Pero esta opción en favor de otras alternativas no es suficiente. En Estados Unidos, en la Unión Europea y en otros lugares podemos encontrar parlamentarios y políticos que prefieren, justamente, no usar embriones, pues existen otras alternativas que conllevan menos problemas éticos. Pero esos mismos políticos reconocen que, si las células madres obtenidas de adultos no ofreciesen soluciones a algunas enfermedades, habría que dejar abierta la puerta para experimentar con embriones y obtener de ellos células madres embrionarias. Es decir, si fallase la investigación con células madres adultas, desearían abrir la puerta a la injusticia de destruir embriones para obtener células madres embrionarias más maleables... 

La ética nos exige no fijarnos en los resultados que un experimento pueda alcanzar, sino en lo que se hace y en quién es “usado” por el científico. Si condenaríamos sin la menor vacilación el que se obtuviesen hipotéticamente células madres a través del asesinato de un adulto, aunque fuesen células madres capaces de curar a un gran personaje, también hemos de tener la coherencia ética para prohibir la obtención de células madres a partir de la destrucción de embriones, sea cual sea su origen o su situación (inclusive si están congelados y abandonados: ellos también merecen el máximo respeto). 

Hay que seguir buscando alternativas para la investigación sobre células madres. Alternativas que respeten al máximo la dignidad de los científicos y de los políticos que están llamados a defender la vida de todos los seres humanos. Pero si no logramos alcanzar, a través de alternativas éticamente aceptables, los progresos que desearíamos para curar algunas enfermedades, no podemos por ello empezar a mirar con ojos amenazadores a los seres humanos más indefensos, los embriones. 

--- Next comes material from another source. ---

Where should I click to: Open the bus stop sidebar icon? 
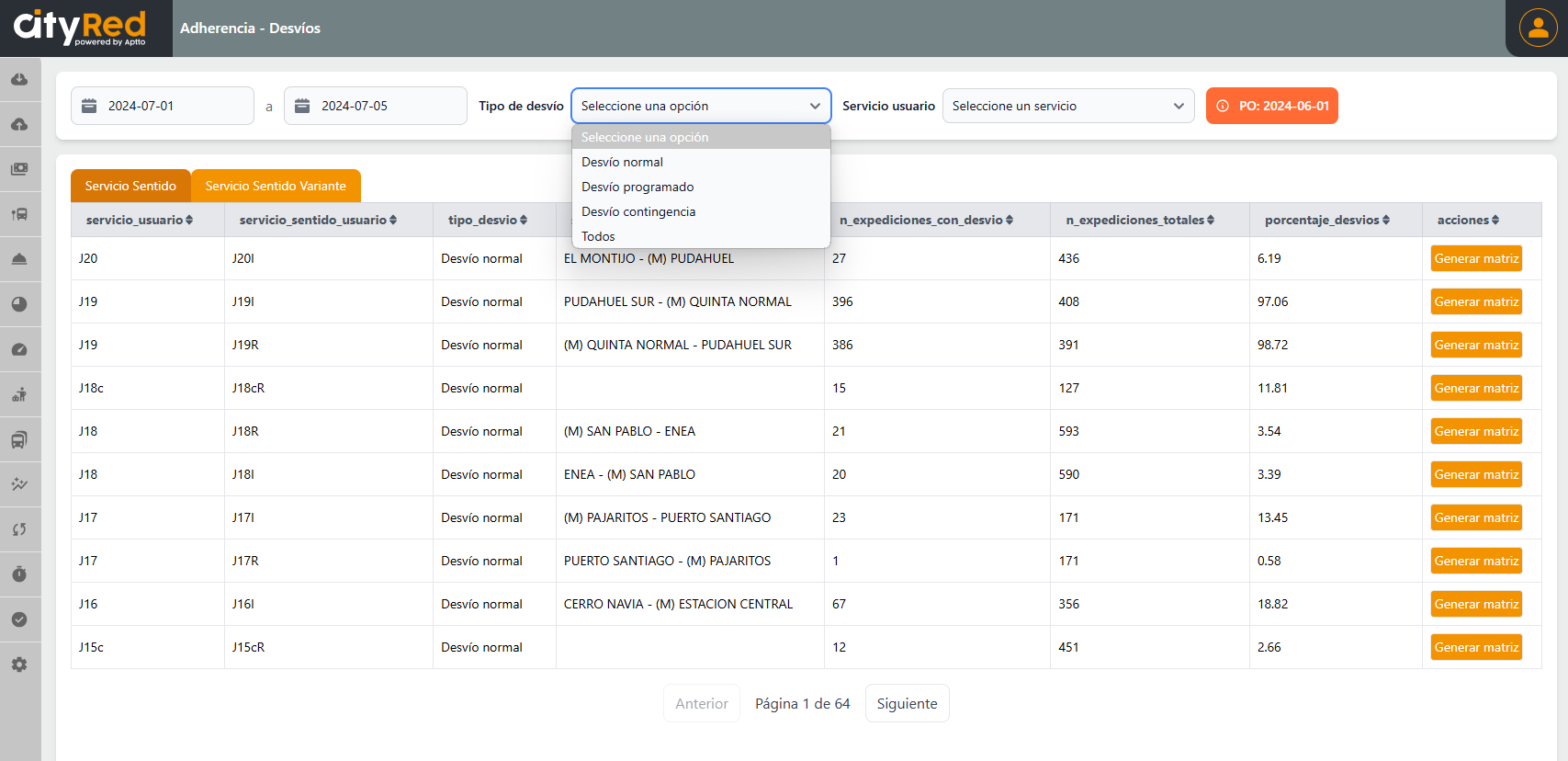tap(19, 214)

La verdadera ciencia está llamada a servir al hombre, no a destruir a unos para salvar a otros. Si lo recordamos protegeremos y haremos todo lo posible para que los embriones  humanos sean tratados con su dignidad intrínseca, según la regla de justicia que permite la convivencia y la solidaridad entre los seres humanos que ahora vivimos en el planeta tierra.